まさに「巨星墜つ」

 2月1日、「元東京都知事の石原慎太郎氏が死亡」という報道に軽い衝撃を受けました。
 いうまでもなく、「東京オリンピック」を招致した張本人ですが、昨年の「延期五輪」の評価がいまだ定まらぬ中、それを見届けずして亡くなりました。
 忘れもしません。2005年9月に私は、「教育庁体育部」から「知事本局」に、いきなり異動を命じられ、受けた辞令の肩書が、「東京オリンピック招致本部招致推進部 2016年東京オリンピック招致推進担当課長」でした。本庁内に新設された部署で、東京都が「2016年のオリンピック開催都市に立候補する」と命じられた時の衝撃を覚えています。
 それから私的には17年間、「東京オリンピック」に様々な立場で関わったことになりましたが、その自分の回顧をかみしめながら、石原氏が回顧録として記した「東京革命」(幻冬舎出版)を改めて読み返しました。

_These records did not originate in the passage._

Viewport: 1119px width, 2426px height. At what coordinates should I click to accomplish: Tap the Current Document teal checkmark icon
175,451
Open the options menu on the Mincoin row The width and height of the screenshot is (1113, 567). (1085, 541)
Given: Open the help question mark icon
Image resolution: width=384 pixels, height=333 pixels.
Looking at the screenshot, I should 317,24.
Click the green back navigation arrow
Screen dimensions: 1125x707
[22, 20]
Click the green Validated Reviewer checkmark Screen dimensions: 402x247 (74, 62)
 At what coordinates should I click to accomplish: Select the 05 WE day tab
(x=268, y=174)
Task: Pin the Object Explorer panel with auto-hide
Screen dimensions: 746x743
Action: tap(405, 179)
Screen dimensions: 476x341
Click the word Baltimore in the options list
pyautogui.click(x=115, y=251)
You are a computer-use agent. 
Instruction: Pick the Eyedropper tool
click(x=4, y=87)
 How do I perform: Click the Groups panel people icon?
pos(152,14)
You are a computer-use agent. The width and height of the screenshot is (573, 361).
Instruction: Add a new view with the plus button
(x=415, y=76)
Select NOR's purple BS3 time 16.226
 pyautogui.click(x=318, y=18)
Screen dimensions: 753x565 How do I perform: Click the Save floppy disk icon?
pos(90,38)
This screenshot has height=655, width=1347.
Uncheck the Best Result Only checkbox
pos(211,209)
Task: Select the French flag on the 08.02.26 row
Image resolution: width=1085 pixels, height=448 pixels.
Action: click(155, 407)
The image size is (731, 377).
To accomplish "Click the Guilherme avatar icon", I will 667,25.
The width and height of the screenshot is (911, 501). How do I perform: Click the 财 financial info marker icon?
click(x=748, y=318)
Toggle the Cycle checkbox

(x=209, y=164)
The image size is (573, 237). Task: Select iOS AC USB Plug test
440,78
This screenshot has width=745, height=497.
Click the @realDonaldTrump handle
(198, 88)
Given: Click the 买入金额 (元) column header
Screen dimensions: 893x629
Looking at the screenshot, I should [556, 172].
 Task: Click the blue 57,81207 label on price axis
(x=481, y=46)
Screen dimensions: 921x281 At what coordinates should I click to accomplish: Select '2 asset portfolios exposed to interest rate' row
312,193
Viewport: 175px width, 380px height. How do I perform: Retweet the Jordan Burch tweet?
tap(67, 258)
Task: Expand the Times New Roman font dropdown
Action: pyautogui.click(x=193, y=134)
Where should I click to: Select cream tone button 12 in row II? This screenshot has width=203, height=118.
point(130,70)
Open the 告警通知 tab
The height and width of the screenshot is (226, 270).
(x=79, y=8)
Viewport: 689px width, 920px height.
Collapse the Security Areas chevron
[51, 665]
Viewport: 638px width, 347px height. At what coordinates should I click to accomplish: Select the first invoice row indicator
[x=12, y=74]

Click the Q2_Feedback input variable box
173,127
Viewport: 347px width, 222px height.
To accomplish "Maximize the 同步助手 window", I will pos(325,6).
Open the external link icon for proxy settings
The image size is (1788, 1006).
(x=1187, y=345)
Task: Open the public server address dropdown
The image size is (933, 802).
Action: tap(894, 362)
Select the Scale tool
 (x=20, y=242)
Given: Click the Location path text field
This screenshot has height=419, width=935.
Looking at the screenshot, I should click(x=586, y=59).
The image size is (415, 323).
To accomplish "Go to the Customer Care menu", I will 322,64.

 その「東京革命」によると、1999年、都知事に就任した石原氏は、バブル経済崩壊後に疲弊していた都政を改革し、様々な都政改革をしましたが、特に、会計制度の改正等で都財政の再建に大ナタを振るったのです。
 その結果、6年ほど経った2005年頃には、予備金(財政調整金)が1兆円を超すまでに都財政を再建させ、そのうちの4千億円を2016年五輪招致の準備金として活用すると披歴したのです。
 ところが周知のとおり、2016年五輪招致は、あえなく失敗します。その敗因について石原氏は「オリンピックを支配している白人たちによるIOCなるものを相手にしての、まさに卑屈な懇願に近い試みは、依然として世界を支配しているつもりの白人たちの我が儘に対する強い反発を育てました。」と記しています。その思いから、負けたIOC総会から帰国する機内で「こらえきれずに涙を流した」と記し、「一度掲げた松明は消してはならない。」「在任中に現職の都知事の責任として、2020年オリンピックの再度の招致活動を続けることを明言した。」と記しています。まさに、白人社会の歴史に、クサビを打つような言質が綴られています。
 さらに、石原氏の功績として名高い「排ガス規制」の成果をもって「東京マラソン」を立ち上げました。この裏にも、「ニューヨークマラソン」を体感し、排ガスが減少された東京でも市民参加型のフルマラソンができるとして、渋る警視庁を説得し、2007年に第1回大会を創設したのです。このようなアメリカへの反発精神は『「ノー」と言える日本』にもよく表れています。

 最後に、私が小笠原村父島の中学校に6年間赴任していた時、度々、石原氏は父島を訪れていました。とりわけ印象に残っているのが、1981年に「外洋ヨットレース」で父島に立ち寄り、村長主催の懇親会に出席中、弟の裕次郎さんが急病で入院との知らせが飛び込みました。その時、石原氏が自衛隊機を呼び寄せたとして、国会で公私混同との批判を受けたことがあります。しかし、あの時は、同席していた海上自衛隊の父島分遣隊長が、自分の判断で飛行艇を内地から呼んだのです。しかし、石原氏は弁解をせずに費用を弁償したのです。

 まさに「巨星墜つ」です。1年延期となり、無観客で開催した「Tokyo2020大会」について、石原氏から一言の評価や批判の言質を聞けずに逝ってしまいました。心よりご冥福をお祈りいたします。